During the past year and 1 month that we had her, we loved her a lot and our relationship developed super quickly. Amalfi became super close to my husband and Capri to me; she was all day sitting on my lap (I've been doing home office), whenever I went to the bathroom she was waiting at the door, whenever I left her out of my working space she cried until I opened the door or my husband held her, she woke me up everyday at 5am so that I would pet her and then she would become quiet (it was a pain at the time but one of the things that I miss the most). Whenever we talked about dying pets I always got teary just by having the thought, and I always said "If one of our cats die I hope to mentally be in a really good place, otherwise, I will want to die".

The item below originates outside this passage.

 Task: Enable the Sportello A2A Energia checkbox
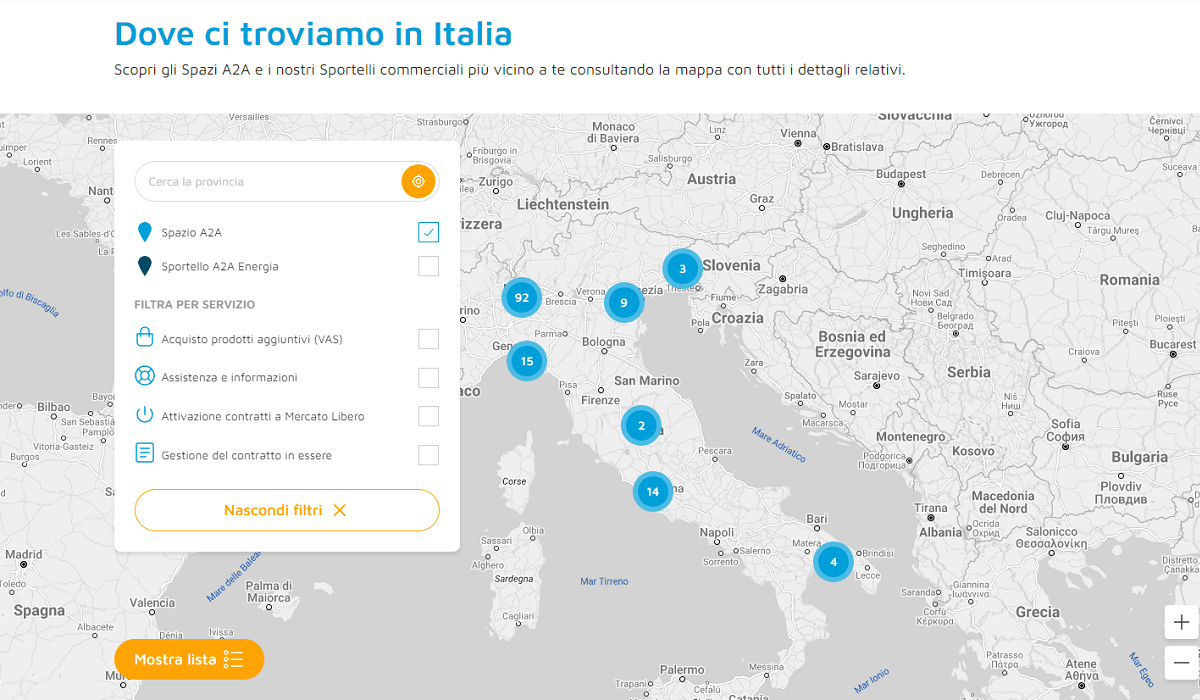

Since day 1, we knew that she was a weak cat; she lost some of her teeth, she had a super weak immune system, she was super skinny, and every time that we traveled, she got sick... even if my parents came to our place to stay with them so that they wouldn't feel alone.

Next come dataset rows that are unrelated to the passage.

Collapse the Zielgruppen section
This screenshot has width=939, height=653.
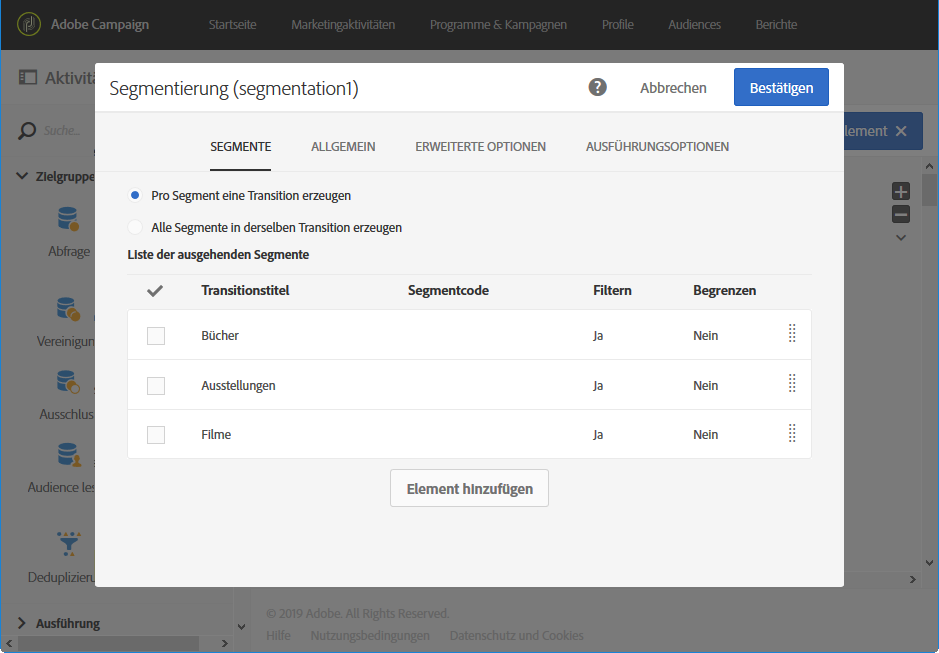(22, 176)
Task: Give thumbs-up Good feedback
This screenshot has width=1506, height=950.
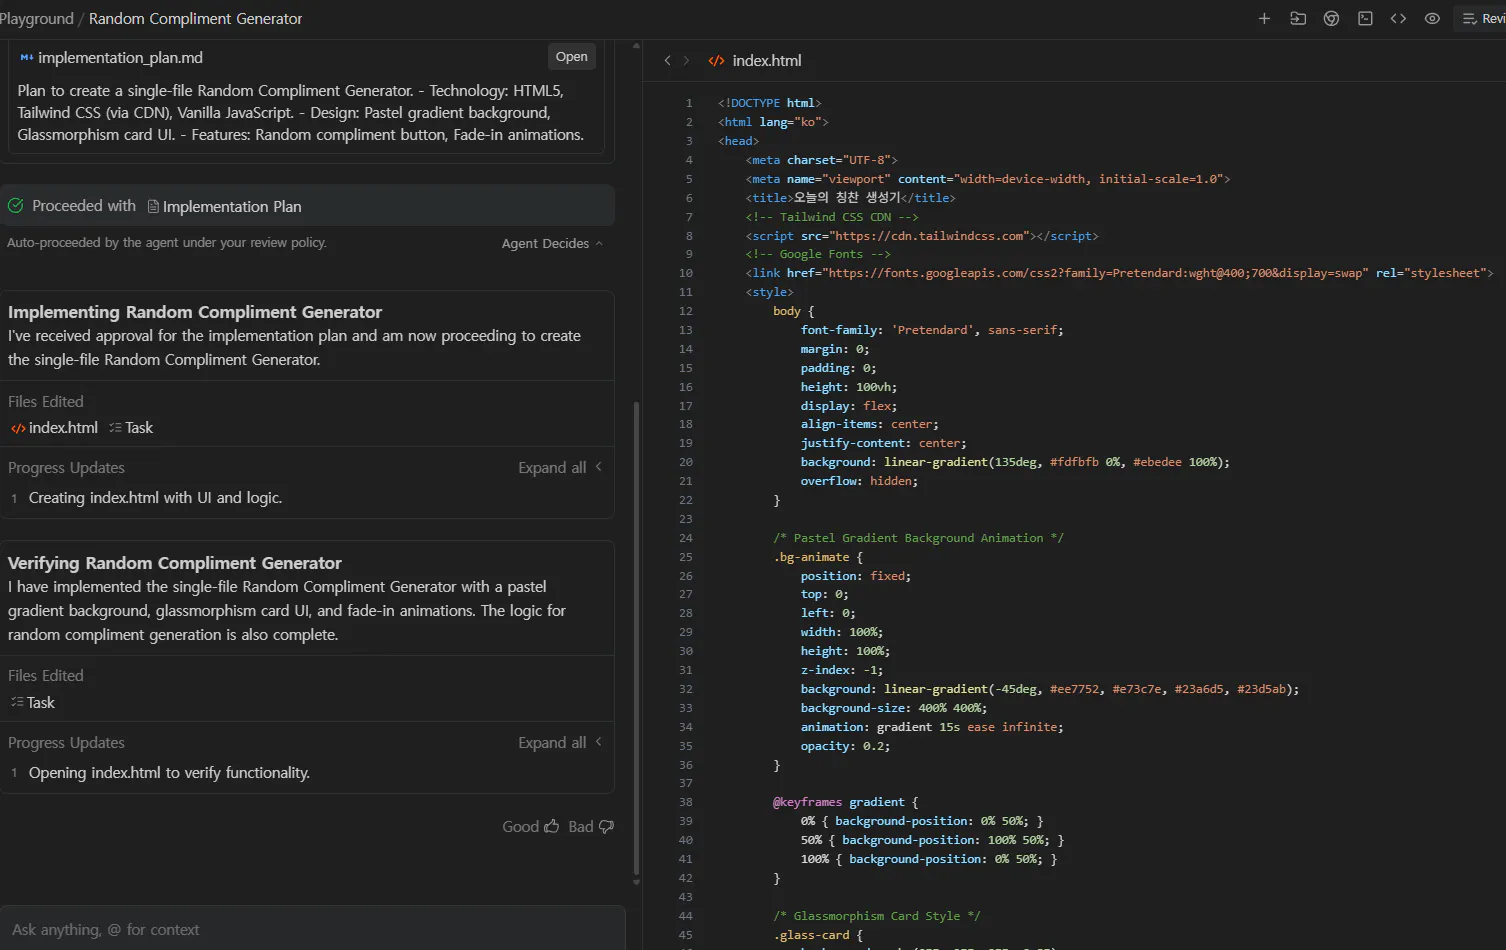Action: pyautogui.click(x=530, y=826)
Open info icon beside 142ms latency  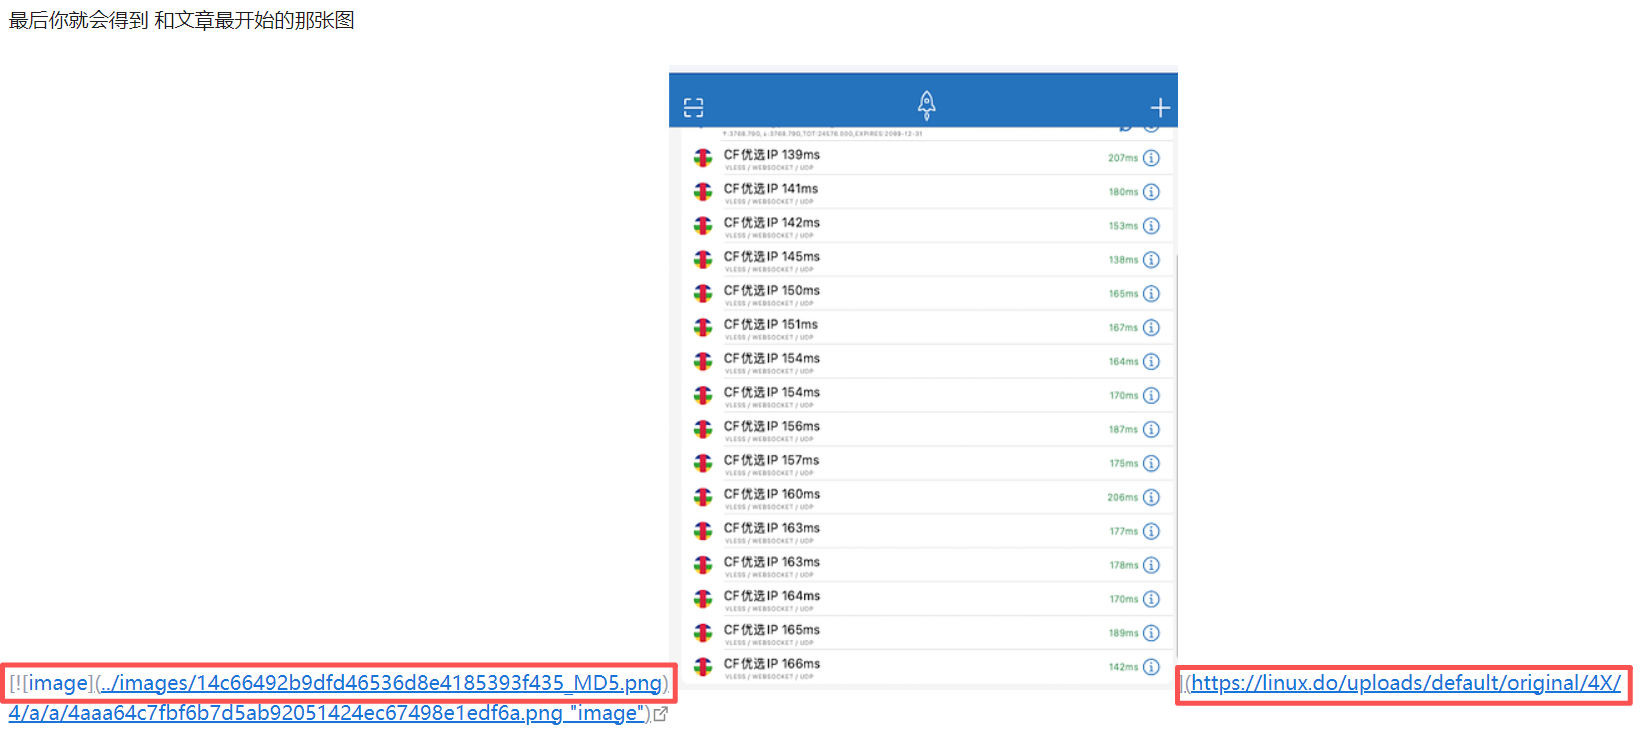coord(1151,667)
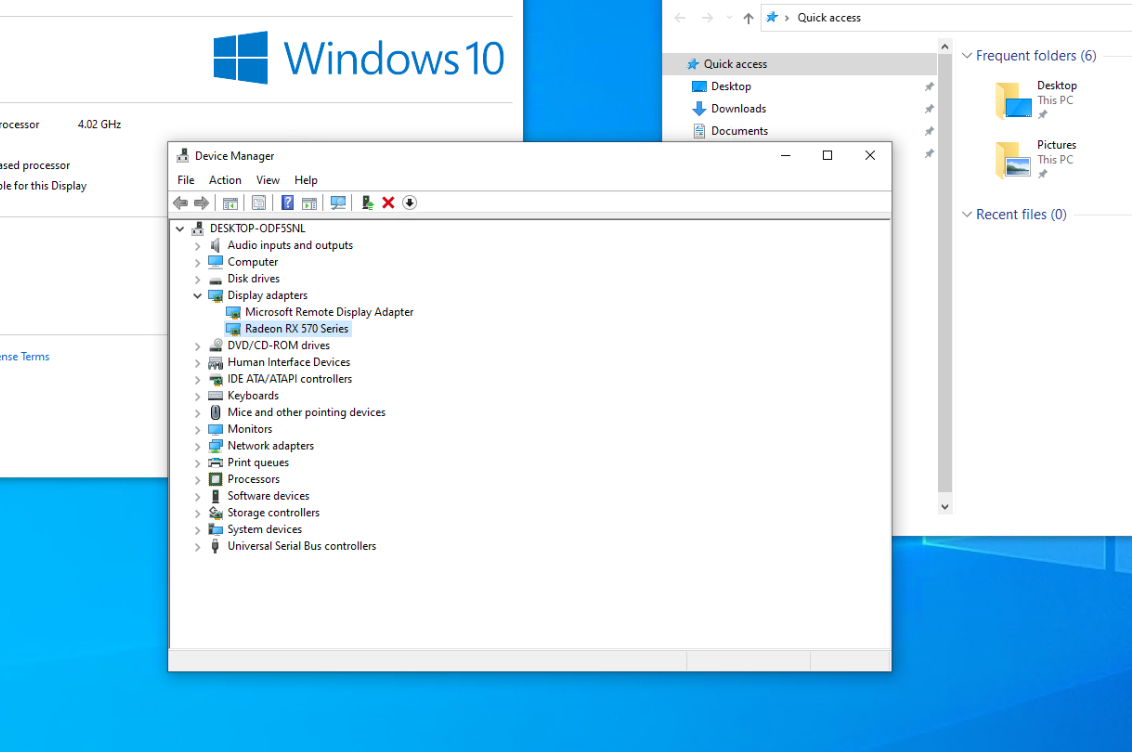Click the red X Uninstall device icon

tap(388, 203)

Anyway... in mid october 2021 we started to notice that she was a bit skinnier than usual, she was eating but maybe a little bit less, she was not playing like her usual self... so we took her to the vet, where she got hospitilized for 2 nights as she seemed dehydrated and we decided that we would do surgery to remove her teeth so that she wouldn't have any pain in her mouth when eating... We took her back home on thursday afternoon, and on friday we had to give her the food by hand and I noticed that she was avoiding me, which she never did... I called the vet and told him that I've read that cats avoided people if they knew that they were going to die, but he told me to not be paranoid. 

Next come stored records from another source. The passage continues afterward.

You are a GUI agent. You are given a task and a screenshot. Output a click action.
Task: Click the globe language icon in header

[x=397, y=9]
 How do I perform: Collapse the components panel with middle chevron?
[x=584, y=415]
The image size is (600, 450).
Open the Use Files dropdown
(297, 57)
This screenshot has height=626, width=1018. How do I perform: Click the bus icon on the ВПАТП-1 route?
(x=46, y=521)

That night she vomited water 2 times right after drinking it, and on saturday afternoon there was yellow vomit on our bed; we immediately took her back to the vet where they noticed that her belly was swollen, so she got hospitalized one more time.... By saturday's afternoon her stomach was like a balloon full of liquid, and our biggest fear started to become more and more of a reality. All the symptoms were pointing to her having FIP (Feline Infectious Peritonitis) which is a deadly cat disease.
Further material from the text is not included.